The question is whether AI will ultimately create as many jobs as it destroys, or whether it will concentrate wealth and productivity gains among a shrinking class of workers and shareholders while everyone else scrambles. That question has been asked about every major technological shift in American history. This time, the shift is moving faster than any before it.
Even in the public sector, contested workforce reductions have drawn legal challenges over process and authority. Private companies face fewer legal constraints, but they face the same moral ones.
Coinbase's stock performance in the coming weeks will tell investors whether Wall Street rewards the restructuring.
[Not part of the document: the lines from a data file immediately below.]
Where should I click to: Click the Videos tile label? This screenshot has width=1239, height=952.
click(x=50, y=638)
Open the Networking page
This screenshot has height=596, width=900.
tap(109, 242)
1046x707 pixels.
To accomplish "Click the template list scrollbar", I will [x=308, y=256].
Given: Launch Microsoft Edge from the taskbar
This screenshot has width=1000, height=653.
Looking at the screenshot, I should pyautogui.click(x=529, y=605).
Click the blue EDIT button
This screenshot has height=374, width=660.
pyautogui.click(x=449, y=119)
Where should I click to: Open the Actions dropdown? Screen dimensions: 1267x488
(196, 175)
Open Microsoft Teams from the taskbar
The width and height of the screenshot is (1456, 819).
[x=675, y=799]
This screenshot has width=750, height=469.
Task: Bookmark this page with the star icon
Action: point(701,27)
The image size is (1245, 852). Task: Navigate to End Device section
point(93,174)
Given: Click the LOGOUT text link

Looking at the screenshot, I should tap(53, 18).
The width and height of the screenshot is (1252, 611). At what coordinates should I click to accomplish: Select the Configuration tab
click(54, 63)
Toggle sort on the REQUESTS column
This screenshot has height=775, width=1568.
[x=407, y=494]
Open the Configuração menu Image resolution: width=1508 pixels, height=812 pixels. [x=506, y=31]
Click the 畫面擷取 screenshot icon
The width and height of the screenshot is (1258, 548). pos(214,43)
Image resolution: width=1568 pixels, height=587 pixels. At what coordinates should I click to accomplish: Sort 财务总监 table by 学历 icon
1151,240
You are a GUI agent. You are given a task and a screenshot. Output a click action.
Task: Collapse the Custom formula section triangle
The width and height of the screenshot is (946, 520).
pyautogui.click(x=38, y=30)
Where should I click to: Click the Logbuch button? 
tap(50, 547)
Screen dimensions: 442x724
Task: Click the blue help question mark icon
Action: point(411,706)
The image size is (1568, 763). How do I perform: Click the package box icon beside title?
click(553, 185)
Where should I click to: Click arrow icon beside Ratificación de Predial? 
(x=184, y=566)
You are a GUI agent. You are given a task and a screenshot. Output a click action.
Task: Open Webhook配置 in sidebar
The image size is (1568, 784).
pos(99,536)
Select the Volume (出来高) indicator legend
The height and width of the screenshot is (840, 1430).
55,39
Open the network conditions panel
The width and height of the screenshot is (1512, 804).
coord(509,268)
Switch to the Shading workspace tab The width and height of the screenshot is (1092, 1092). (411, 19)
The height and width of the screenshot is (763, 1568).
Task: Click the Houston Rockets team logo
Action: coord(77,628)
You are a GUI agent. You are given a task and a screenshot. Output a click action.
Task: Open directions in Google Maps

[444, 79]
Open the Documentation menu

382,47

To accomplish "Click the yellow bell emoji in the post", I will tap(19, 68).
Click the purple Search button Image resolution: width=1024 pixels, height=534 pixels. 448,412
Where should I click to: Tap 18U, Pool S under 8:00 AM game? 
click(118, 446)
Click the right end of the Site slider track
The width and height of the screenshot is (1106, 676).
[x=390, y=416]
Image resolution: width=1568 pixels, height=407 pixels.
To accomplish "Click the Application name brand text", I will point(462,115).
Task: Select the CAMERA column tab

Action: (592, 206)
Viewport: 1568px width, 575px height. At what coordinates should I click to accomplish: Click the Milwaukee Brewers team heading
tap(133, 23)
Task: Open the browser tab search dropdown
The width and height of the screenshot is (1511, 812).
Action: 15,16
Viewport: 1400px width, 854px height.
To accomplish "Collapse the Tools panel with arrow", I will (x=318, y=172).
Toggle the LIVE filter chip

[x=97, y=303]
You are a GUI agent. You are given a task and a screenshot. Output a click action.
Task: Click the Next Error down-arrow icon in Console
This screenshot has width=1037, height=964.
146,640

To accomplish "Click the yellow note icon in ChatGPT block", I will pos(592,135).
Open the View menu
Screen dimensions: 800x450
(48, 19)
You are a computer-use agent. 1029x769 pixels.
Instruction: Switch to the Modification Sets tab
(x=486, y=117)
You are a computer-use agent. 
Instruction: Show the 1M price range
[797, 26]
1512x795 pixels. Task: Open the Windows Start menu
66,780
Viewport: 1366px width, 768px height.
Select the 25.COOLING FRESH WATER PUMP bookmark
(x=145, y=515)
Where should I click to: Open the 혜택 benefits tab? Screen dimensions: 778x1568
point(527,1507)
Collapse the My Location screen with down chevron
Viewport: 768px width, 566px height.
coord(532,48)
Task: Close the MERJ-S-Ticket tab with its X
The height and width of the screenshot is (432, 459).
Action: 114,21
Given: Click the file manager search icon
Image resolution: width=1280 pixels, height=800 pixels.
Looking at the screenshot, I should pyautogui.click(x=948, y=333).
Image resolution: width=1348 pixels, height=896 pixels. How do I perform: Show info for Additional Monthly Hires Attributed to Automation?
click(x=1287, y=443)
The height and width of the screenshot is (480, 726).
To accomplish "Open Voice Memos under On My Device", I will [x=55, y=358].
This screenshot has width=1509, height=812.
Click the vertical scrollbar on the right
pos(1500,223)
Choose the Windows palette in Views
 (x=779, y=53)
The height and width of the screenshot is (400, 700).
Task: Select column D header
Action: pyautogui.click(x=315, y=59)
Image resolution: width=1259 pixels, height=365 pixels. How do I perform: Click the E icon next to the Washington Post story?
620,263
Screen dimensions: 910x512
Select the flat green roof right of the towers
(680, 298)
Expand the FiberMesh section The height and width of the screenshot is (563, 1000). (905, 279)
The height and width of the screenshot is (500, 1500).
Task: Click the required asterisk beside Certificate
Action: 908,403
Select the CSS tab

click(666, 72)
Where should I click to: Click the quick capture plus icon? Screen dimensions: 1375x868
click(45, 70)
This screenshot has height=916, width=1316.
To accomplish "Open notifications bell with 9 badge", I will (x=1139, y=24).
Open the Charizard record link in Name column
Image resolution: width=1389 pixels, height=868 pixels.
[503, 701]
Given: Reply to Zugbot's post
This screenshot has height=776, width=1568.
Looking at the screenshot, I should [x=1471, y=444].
But the real test is whether the company's remaining 4,200-odd employees can deliver what Armstrong promises, a faster, leaner, AI-powered operation that justifies the human cost.
If the answer is yes, other companies will follow the same playbook, and the AI layoff wave will accelerate. If the answer is no, Armstrong will have discarded 700 workers for a buzzword.
The broader pattern of sudden leadership departures and institutional upheaval across both the private and public sectors suggests that 2026 is shaping up as a year when institutions of every kind are being remade, sometimes thoughtfully, sometimes recklessly, and almost always at the expense of the people at the bottom of the org chart.
When the memo lands at 6:55 a.m. and your badge is already dead, the CEO's vision for the future of work is someone else's problem. Yours just ended.